O governo e a Assembleia Legislativa do Espírito Santo (Ales) responderam o pedido de explicação do Supremo Tribunal Federal (STF) sobre a Lei Estadual que permite que pais e responsáveis vetem a participação de estudantes em “atividades pedagógicas de gênero” nas escolas privadas e públicas capixabas.
Após uma petição contra a norma apresentada à corte, a ministra Cármen Lúcia deu o prazo de cinco dias para os órgãos se manifestarem.
Na manifestação apresentada pela Ales, a Casa argumenta que a imposição de temas relacionados à identidade e à igualdade de gênero, à orientação e à diversidade sexual pode transformar a escola em espaço de doutrinação.
“A imposição de conteúdos sensíveis sem o devido respeito à participação da família pode, ao contrário, representar a imposição unilateral de visões ideológicas, convertendo o ambiente escolar em espaço de doutrinação, e não de formação plural”.
Enquanto isso, o governo estadual considera que a lei deve ser declarada inconstitucional, visto que, entre outras coisas, promove a supressão de campos do saber e prejudica o pleno desenvolvimento dos alunos, que precisam ter acesso à realidade social.
O que diz a Ales
A Ales, primeiramente, alegou que as associações e movimentos LGBTQIA+ que solicitam a concessão de uma medida cautelar contra a lei “não possuem legitimidade para o ajuizamento da presente Ação Direta de Inconstitucionalidade”.
Já sobre a acusação de inconstitucionalidade por violação da competência da União, a Casa de Leis afirma que é importante respeitar “as escolhas legítimas realizadas pela sociedade por meio de seus representantes eleitos”.
Para a Ales, a legitimidade da norma se comprova pelo rito ao qual ela foi submetida. O texto foi analisado e aprovado pela Comissão de Constituição e Justiça, Comissão de Direitos Humanos e pelo Plenário da Casa.
Além disso, a procuradoria da Assembleia pontua que o governador Renato Casagrande (PSB) não vetou nem sancionou a lei, o que configura uma sanção tácita – quando o Executivo não se manifesta sobre um projeto dentro do prazo legal. O texto foi promulgado pelo presidente da Ales, Marcelo Santos (União).
Sobre o conteúdo da norma, questionado na petição, a Casa afirma que a lei não traz “qualquer proibição”, apenas propõe uma integração entre a escola e a família no processo de formação pedagógica.

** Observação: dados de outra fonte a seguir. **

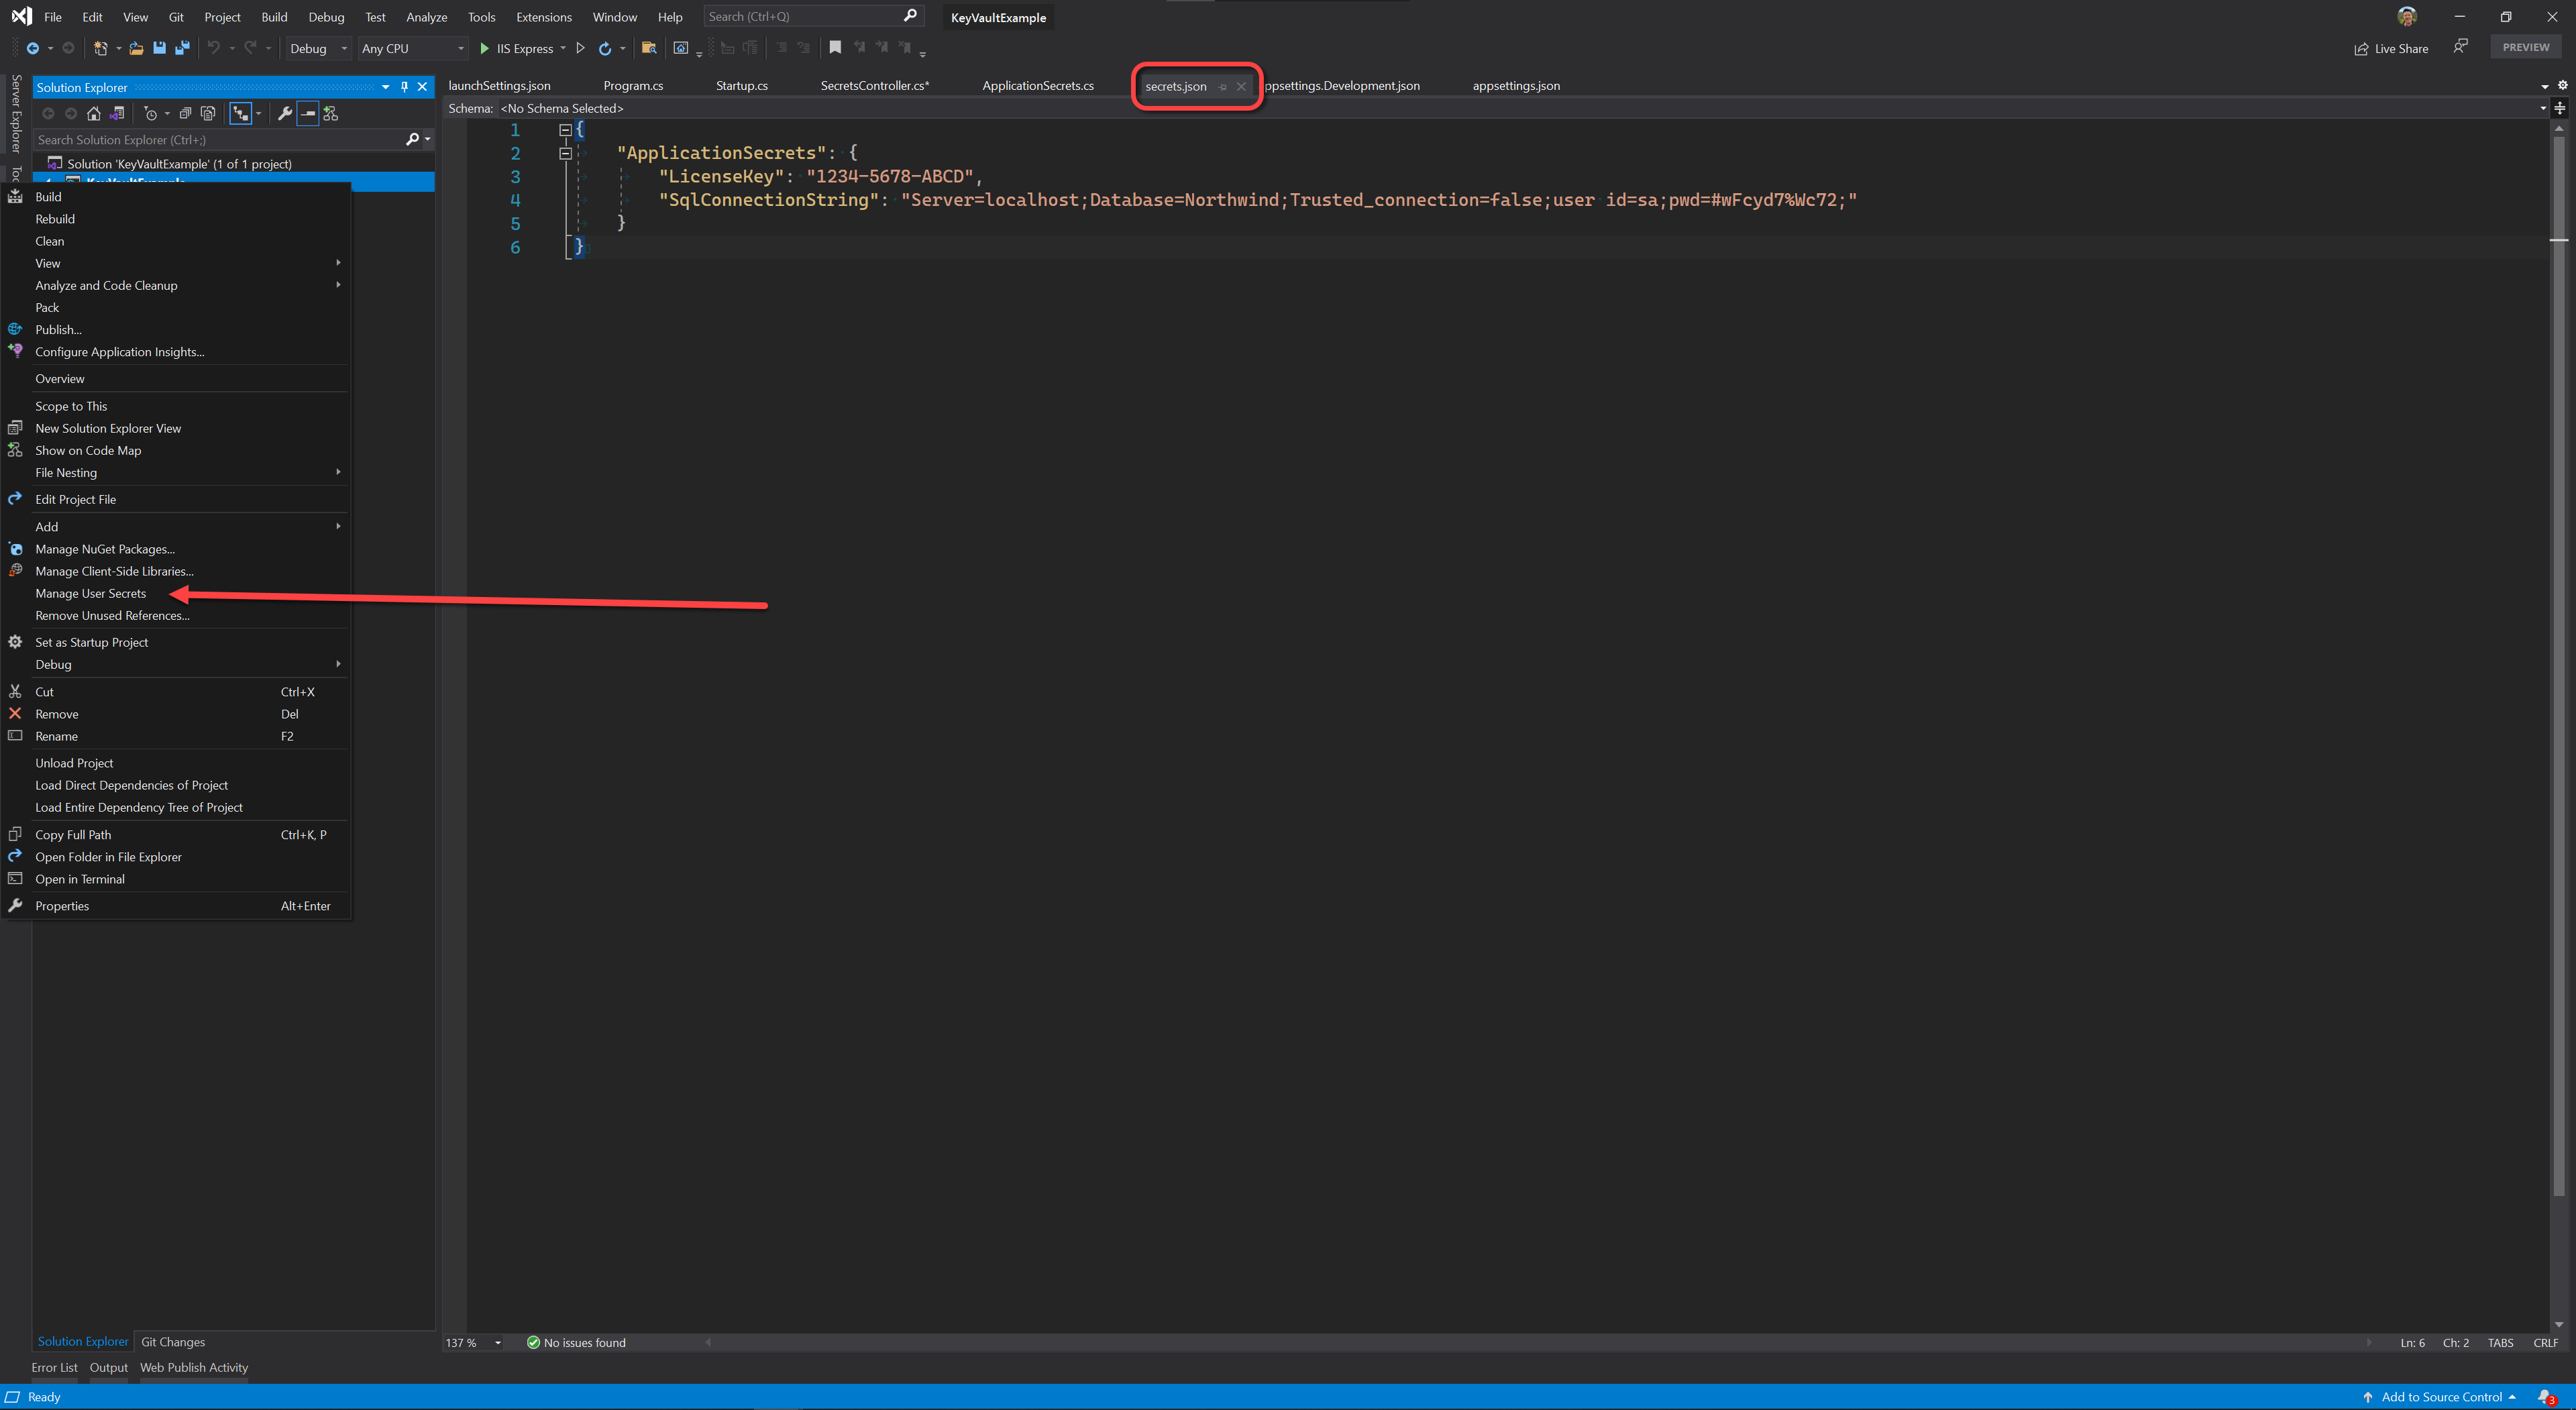
Task: Click the Collapse All icon in Solution Explorer
Action: 185,113
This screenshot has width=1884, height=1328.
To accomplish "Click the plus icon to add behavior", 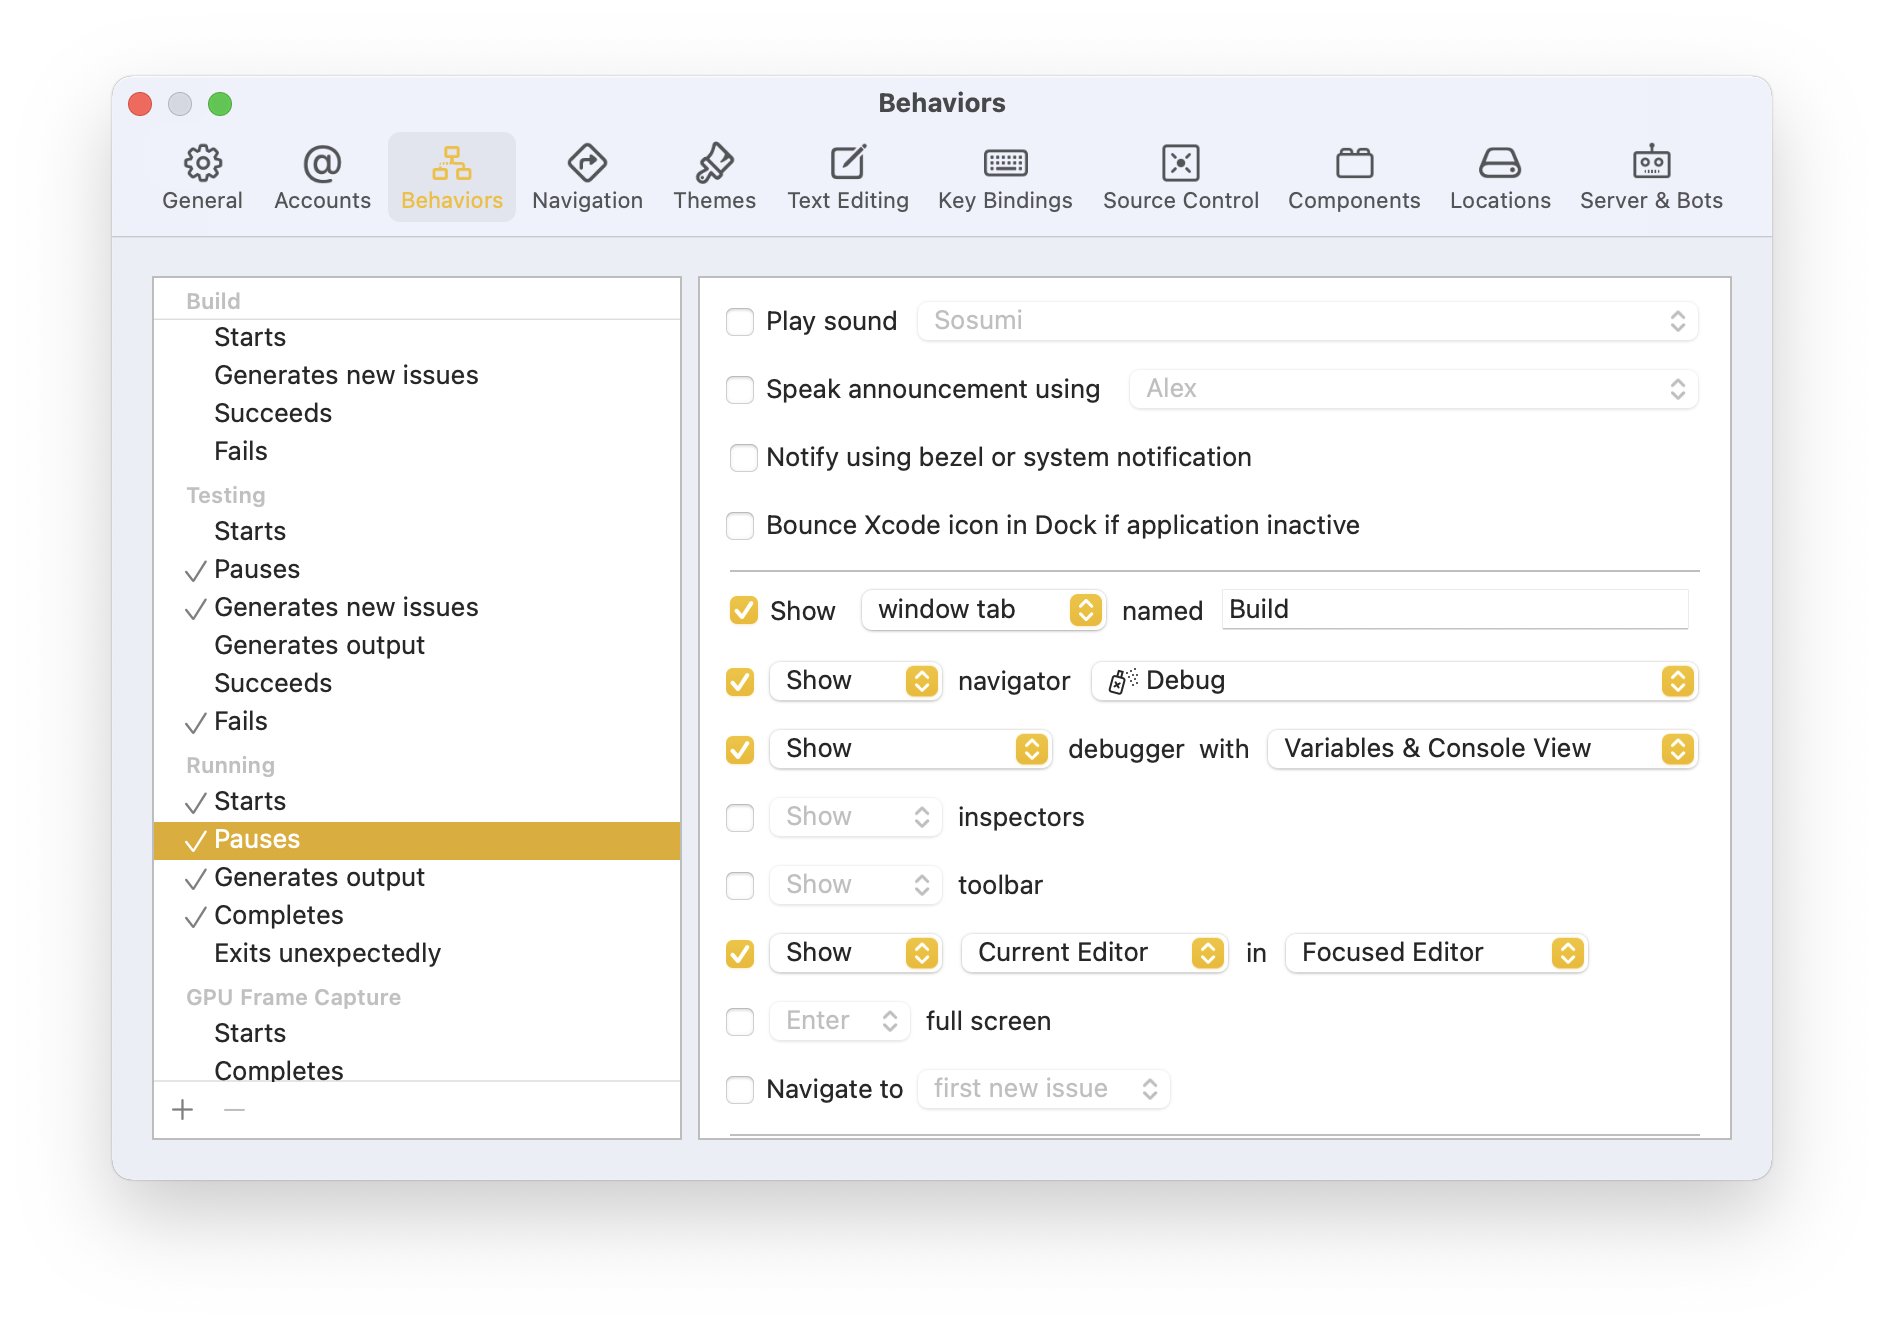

Consta na manifestação que questões morais atingem o âmago da sociedade e, sendo assim, podem contrariar parte dela. Por isso, argumenta, caberia ao legislativo “guardar harmonia com aquilo que a sociedade espera” em relação a estes assuntos.
Sendo assim, a Assembleia entende que o Estado não invade a competência da União, por estar tratando de anseios da população capixaba. Se isso ficasse a cargo da União, a procuradoria alega que sobraria pouco espaço para os estados, o que “gera excessiva centralização legislativa na União, o que caracteriza um grave desequilíbrio federativo”.
A Ales também afirma que a exigência de autorização dos pais para participação em atividades de gênero “não nega direitos de identidade de gênero, tampouco promove discurso discriminatório – apenas garante o direito da família de consentir previamente” sobre temas sensíveis” sobre os temas.
“O respeito à dignidade humana é bidirecional: inclui tanto o direito dos estudantes à diversidade quanto o direito das famílias à liberdade de orientação moral”, defende.
Para a Casa, a lei não elimina visões críticas ou minoritárias, “mas reconhece que há divergência legítima na sociedade sobre tais temas e que a escola não pode suprimir o direito dos pais de participar na formação e na educação dos seus filhos”.
O que diz o Estado
Conforme resposta apresentada pela Procuradoria-Geral do Estado (PGE), o governo considera a lei inconstitucional e se manifesta favorável à procedência da ação. Entre os motivos apontados estão a violação da competência legislativa da União, a censura à liberdade pedagógica e o desrespeito à separação de poderes.
“A norma impugnada acaba por violar competência legislativa privativa da União para dispor sobre diretrizes e bases da educação, bem como a vedação constitucional a quaisquer formas de censura à liberdade de cátedra e concepções pedagógicas de professores”, justifica.
A PGE explica que a participação de crianças e adolescentes deve ser tratada de modo uniforme em todo o país, não sendo de responsabilidade dos estados estabelecer proibições ou permissões locais.
Além disso, pontua que a lei limita a liberdade de aprendizado dos alunos sobre a “pluralidade social existente na vida real”.
“(A lei) promove a supressão de campos inteiros do saber da sala de aula e desfavorece o pleno desenvolvimento da pessoa, que precisa ter acesso à realidade fática social e construir seu próprio repertório cultural”, argumenta.
Por fim, o último ponto de violação apontado se relaciona ao fato de que a lei determina que as sanções a serem aplicadas às instituições deveriam ser definidas pelo governo estadual em até 90 dias.
A PGE entende que, “ao impor prazo certo para a regulamentação das sanções aplicáveis ao descumprimento da Lei”, foram violados artigos da Constituição que estabelecem que compete ao chefe do Executivo “examinar a conveniência e a oportunidade para o desempenho das atividades legislativas e regulamentares que lhe são próprias”.
“Assim, qualquer norma que imponha prazo determinado para a prática de tais atos configura indevida interferência do Poder Legislativo em função típica do Poder Executivo”, violando a separação dos poderes e o poder do governador de expedir decretos.